Such bear farming is legal in China but the bears came from farms that violated regulations by mistreating the animals, the group says. Thirteen bears were handed over by the Sichuan Forestry Protection Department Friday but one was put to death because it was so ill, apparently from late-stage liver cancer.
China started allowing bear bile farming in the 1980s, saying it would protect wild Asiatic black bears by satisfying the market for bile with farmed products, according to Animals Asia. But the lack of reliable population data on black bears makes it difficult to evaluate whether it has been successful, the group said.
Wild bears are still poached because wild bile is believed to be better than farmed bile, it said.
Asiatic black bears are also known as moon bears because of a crescent shaped marking on their chests.

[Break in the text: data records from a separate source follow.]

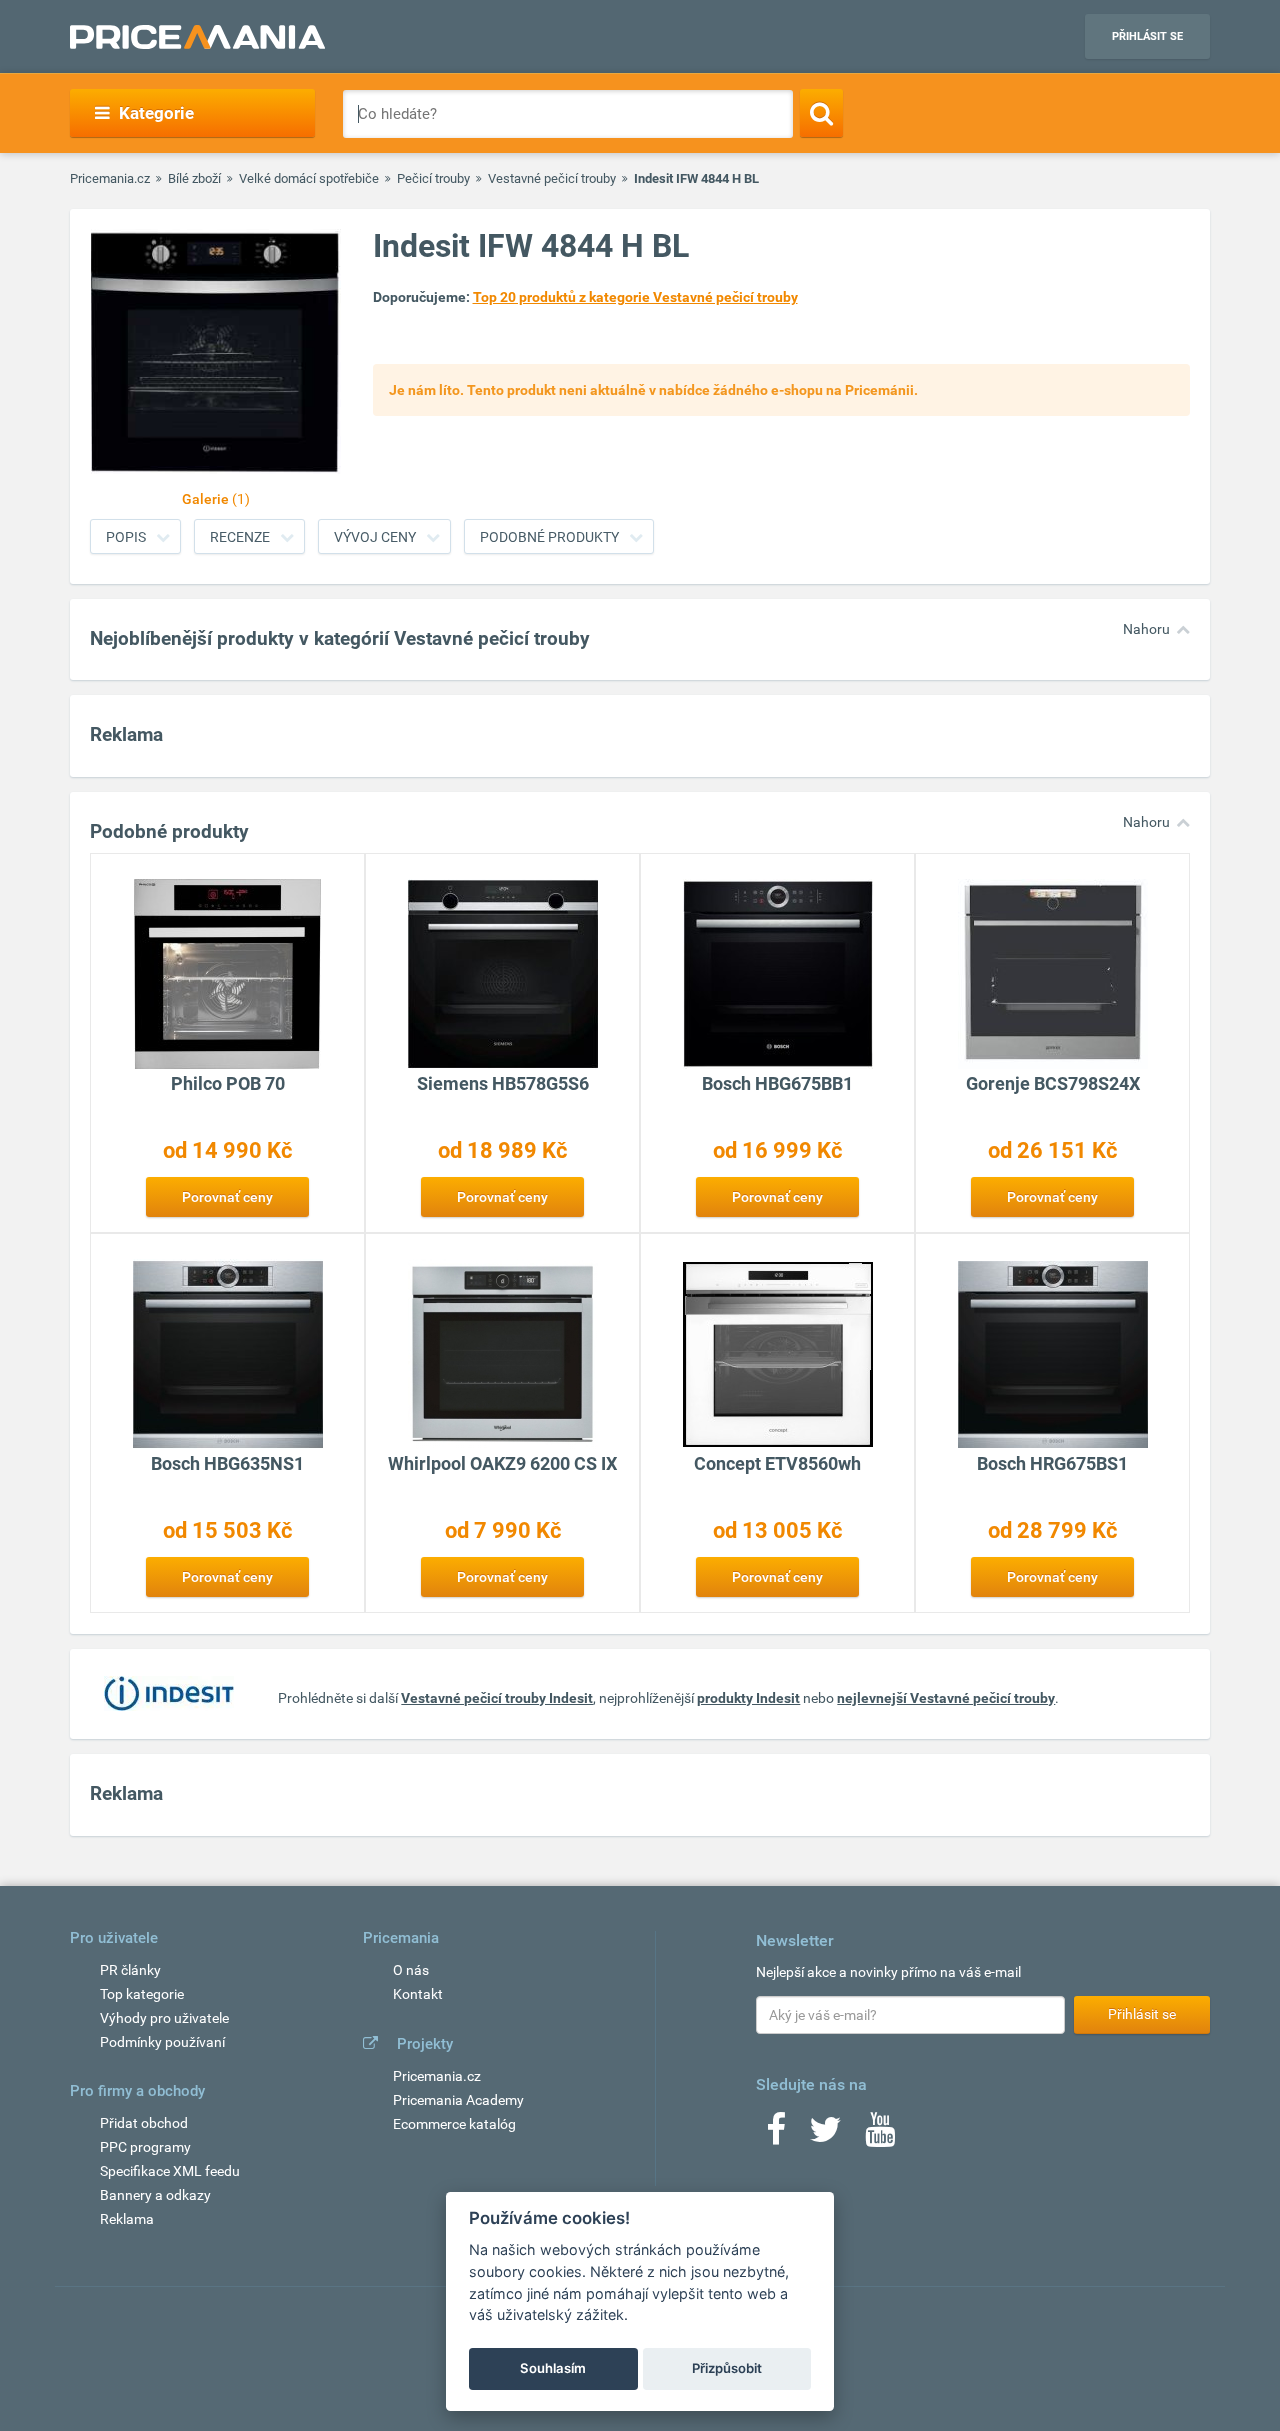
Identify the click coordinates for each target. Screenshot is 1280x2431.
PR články (130, 1970)
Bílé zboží (194, 178)
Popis (126, 537)
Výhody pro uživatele (164, 2018)
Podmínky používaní (162, 2042)
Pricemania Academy (458, 2100)
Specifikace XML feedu (170, 2171)
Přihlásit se (1147, 36)
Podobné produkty (549, 537)
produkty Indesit (748, 1698)
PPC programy (145, 2147)
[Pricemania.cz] (197, 37)
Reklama (127, 2219)
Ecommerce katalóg (454, 2124)
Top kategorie (142, 1994)
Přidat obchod (144, 2123)
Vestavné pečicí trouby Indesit (497, 1698)
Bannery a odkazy (155, 2195)
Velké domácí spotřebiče (309, 178)
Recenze (240, 537)
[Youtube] (880, 2136)
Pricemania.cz (110, 178)
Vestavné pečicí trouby (552, 178)
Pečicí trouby (433, 178)
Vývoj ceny (375, 537)
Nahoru (1146, 629)
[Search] (821, 113)
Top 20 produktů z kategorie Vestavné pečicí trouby (635, 297)
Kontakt (418, 1994)
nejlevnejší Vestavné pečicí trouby (946, 1698)
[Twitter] (825, 2136)
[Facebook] (776, 2136)
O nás (411, 1970)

An estimated 7,000 bears are kept in China's 247 bile-harvesting farms, according to government estimates, but Animals Asia believes the number could be as high as 10,000.
The approved means of bile collection in China is through a permanent hole put in a bear's abdomen
- a process known as the "free drip" method.
Animals Asia says this still causes pain and the slow death of bears. But more painful methods ranging from inserting metal catheters and rubber tubes into the bears' abdomens, which have been banned by the government, are still believed to be used in China.
The latest bears were handed over to Animals Asia under an agreement made in 2000 with the government to receive sick bears from state and illegal farms. The bears were sent to the foundation's Moon Bear Rescue Center outside Chengdu, which has handled 260 freed bears since the agreement was signed.